The clashes highlighted the deadly trajectory of a contradictory politics that has emerged since the 2006 coup d’état that deposed Thaksin Shinawatra from office.2 These politics are characterized by antagonistic and hybrid political forces that, in practice, undermine their declared democratic objectives. Since the early 2000s, Thailand’s protracted battles over desirable regime form has seen incumbents use state apparatuses in instrumental fashion against political rivals, robbing Thailand of the stability of a loyal opposition that trusts ruling governments to govern within agreed boundaries.3 Each successive phase sees this approach [End Page 287] intensifying as the stakes get higher, space for compromise narrows, positions become irreconcilable, and a combination of intrigue and street politics determines fates of governments and oppositions. For the moment though, predictions of civil war have been proven wrong.4

This chapter traces the struggle as it unfolded during 2010. It also touches on humdrum issues of corruption, party politics, and the economy, relating the significance of these developments to the broader politics of regime battles. But first, some comments on the major actors that shaped politics in 2010.

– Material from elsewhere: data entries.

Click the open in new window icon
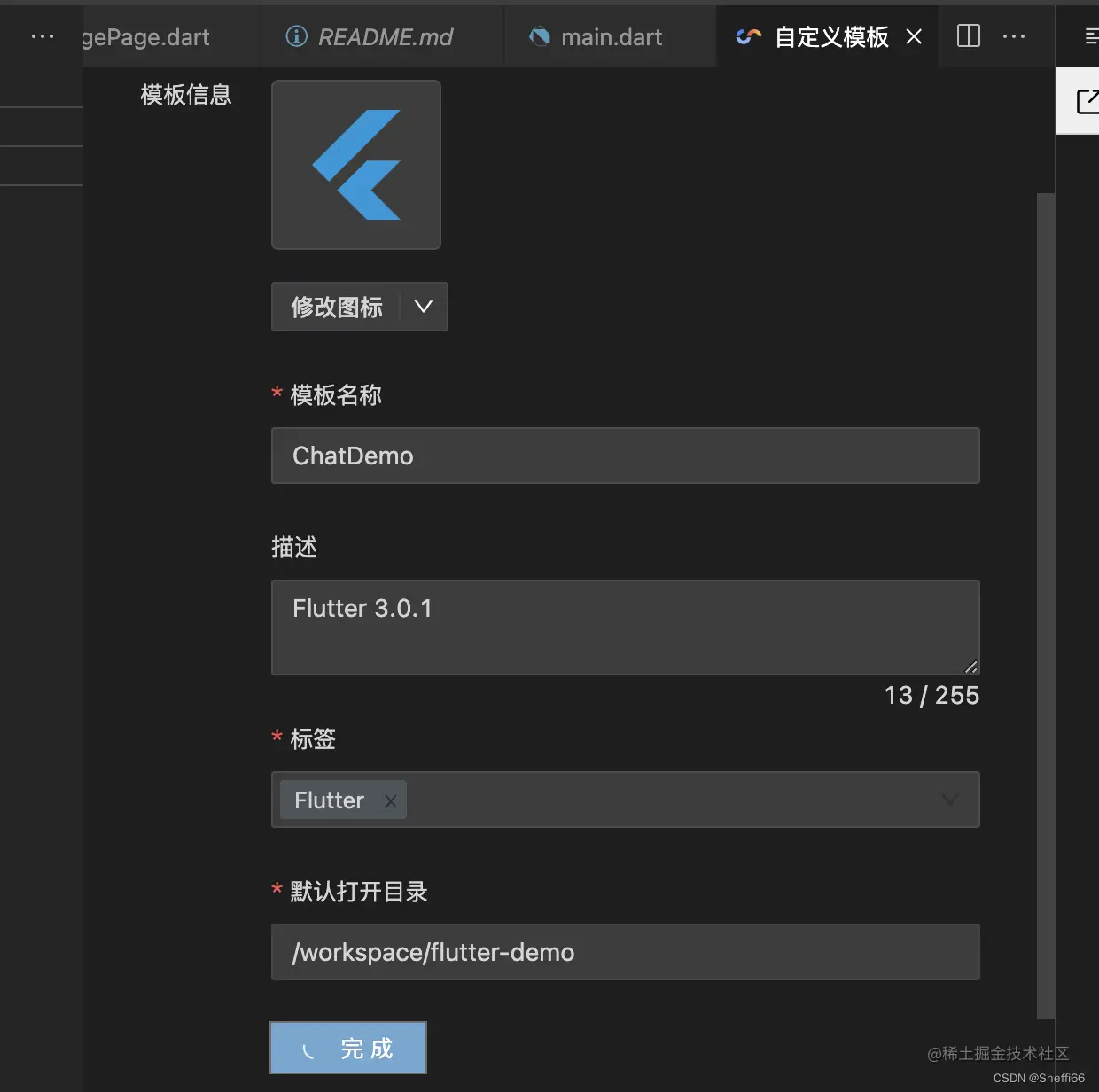The image size is (1099, 1092). [x=1087, y=101]
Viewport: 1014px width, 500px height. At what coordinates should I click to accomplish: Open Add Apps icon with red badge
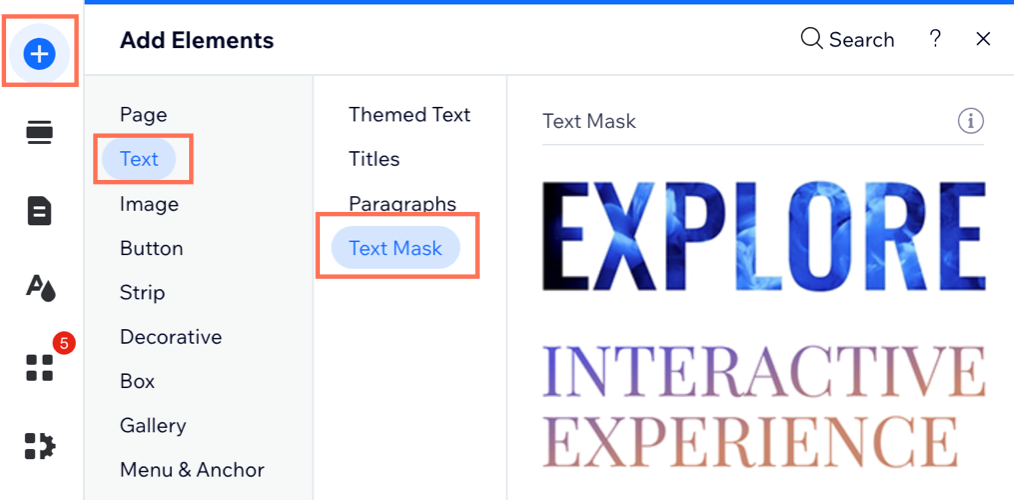pos(40,367)
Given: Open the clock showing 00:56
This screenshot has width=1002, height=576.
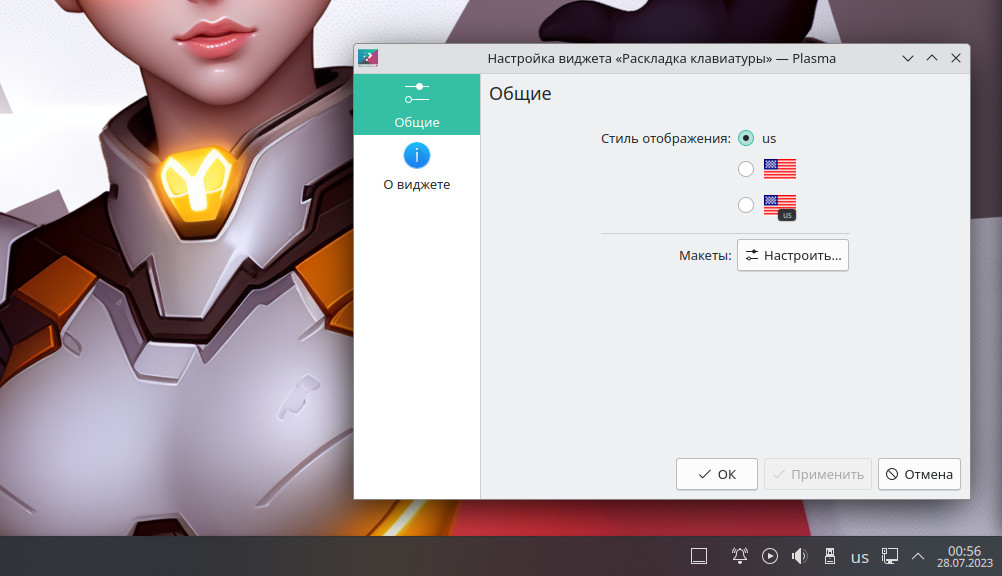Looking at the screenshot, I should coord(964,556).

By the end of 2010 the coalition government headed by the Democrat Party’s (DP) Abhisit Vejjajiva had been in office for two years. This was made possible by a December 2008 Constitutional Court ruling to dissolve the pro-Thaksin People’s Power Party (PPP), then the governing party of a coalition government. Military machinations, deals, and existing party and factional rivalries led to minor parties and some former PPP MPs switching allegiance, allowing the formation of a DP-led coalition government.5 As much a party of order as of elite liberal ideas of freedom, the DP claims to want to return Thailand to its liberal-democratic trajectory of the 1990s — once it has dealt with unrest. Yet the DP depends on the parliamentary weight of old-style money politicians in its own ranks and that of its coalition partners to stay in power, inviting upon it the PAD’s excoriating censure for prodigious levels of corruption. Moreover, the DP pragmatically pacts with a resurgent military that demands and receives extra-budgetary doses, and the statist-conservative political establishment surrounding the palace. Together, these forces view the red-shirt movement with alarm and fear. They recoil at the possibility of a Thaksin-influenced palace on the passing of ailing King Bhumiphol.6

The red shirts’ actions and dissident discourses have tied popular aspirations for economic well-being, political equality, and representation to the fate of an authoritarian leader (Thaksin). Less a social movement and more a political conglomeration, the UDD is also informally tied to the opposition party Pheu Thai (PT). That nexus entails the mutual mobilization of support bases in the provinces. There is also significant overlap of local politicians and vote canvassers and local UDD...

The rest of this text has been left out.